(RECORDS TO USE begins)

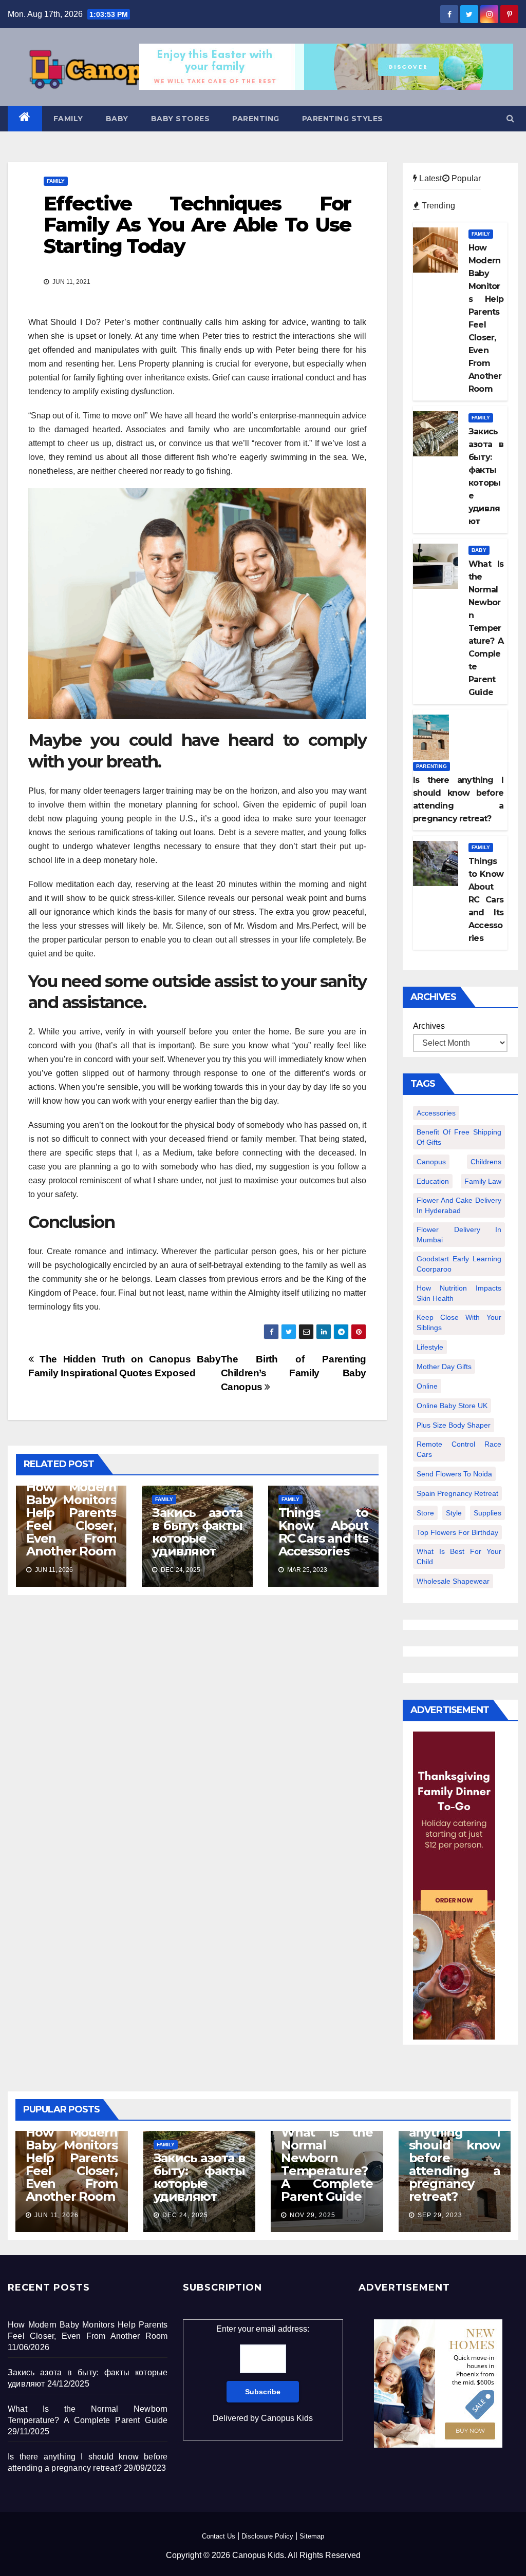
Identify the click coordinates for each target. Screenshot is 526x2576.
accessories (436, 1113)
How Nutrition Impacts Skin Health (459, 1293)
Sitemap (311, 2536)
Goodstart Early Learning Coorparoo (459, 1264)
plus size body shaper (454, 1425)
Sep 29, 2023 (440, 2215)
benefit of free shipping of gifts (459, 1137)
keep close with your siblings (459, 1322)
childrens (486, 1162)
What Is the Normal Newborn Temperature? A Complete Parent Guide (327, 2164)
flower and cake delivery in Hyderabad (459, 1205)
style (454, 1513)
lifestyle (430, 1347)
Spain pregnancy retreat (457, 1493)
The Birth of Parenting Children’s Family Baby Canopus (293, 1373)
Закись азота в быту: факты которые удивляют (197, 1532)
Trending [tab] (437, 205)
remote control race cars (459, 1449)
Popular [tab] (465, 178)
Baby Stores (180, 118)
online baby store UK (452, 1405)
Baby (117, 118)
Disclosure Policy (267, 2536)
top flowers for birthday (457, 1532)
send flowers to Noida (454, 1474)
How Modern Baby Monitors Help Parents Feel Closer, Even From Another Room (71, 1519)
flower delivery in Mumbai (459, 1234)
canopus (431, 1162)
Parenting (255, 118)
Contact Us (218, 2536)
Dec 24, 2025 (185, 2215)
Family (68, 118)
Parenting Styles (342, 118)
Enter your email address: (263, 2373)
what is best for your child (459, 1556)
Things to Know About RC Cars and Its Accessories (323, 1532)
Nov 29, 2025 (312, 2215)
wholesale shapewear (453, 1581)
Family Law (482, 1181)
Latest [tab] (429, 178)
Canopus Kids (287, 2418)
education (433, 1181)
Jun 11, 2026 (56, 2215)
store (425, 1513)
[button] (510, 118)
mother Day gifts (444, 1366)
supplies (487, 1513)
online (427, 1386)
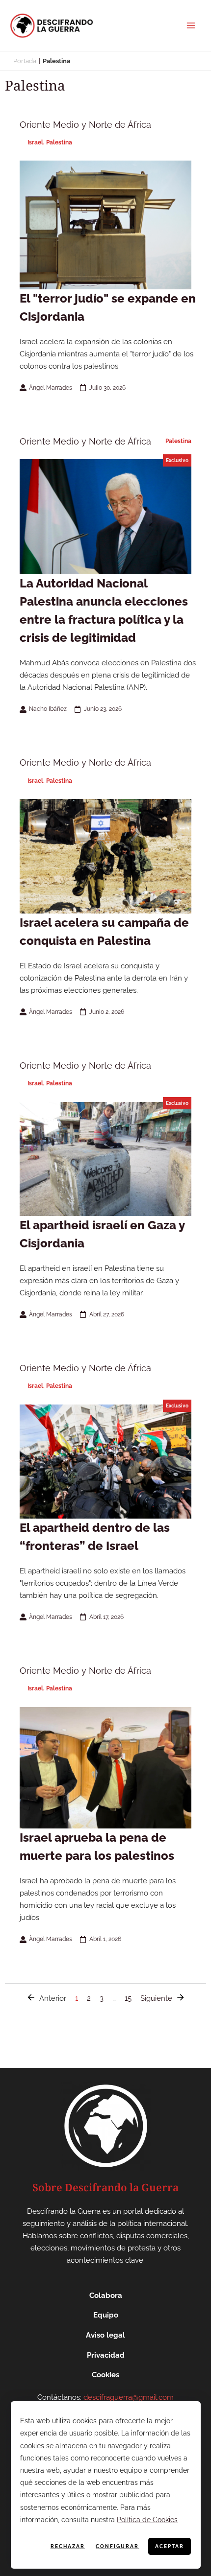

(RECORDS TO USE ends)

- **DIRECTIONS FOR THIS TASK**:
Look above for the line holding "flower delivery in Mumbai (459, 1234)", then set down exactly that line and every line after it up to and including the line holding "Nov 29, 2025 (312, 2215)", with nothing else.

- **WRITTEN ANSWER**:
flower delivery in Mumbai (459, 1234)
canopus (431, 1162)
Parenting (255, 118)
Contact Us (218, 2536)
Dec 24, 2025 (185, 2215)
Family (68, 118)
Parenting Styles (342, 118)
Enter your email address: (263, 2373)
what is best for your child (459, 1556)
Things to Know About RC Cars and Its Accessories (323, 1532)
Nov 29, 2025 (312, 2215)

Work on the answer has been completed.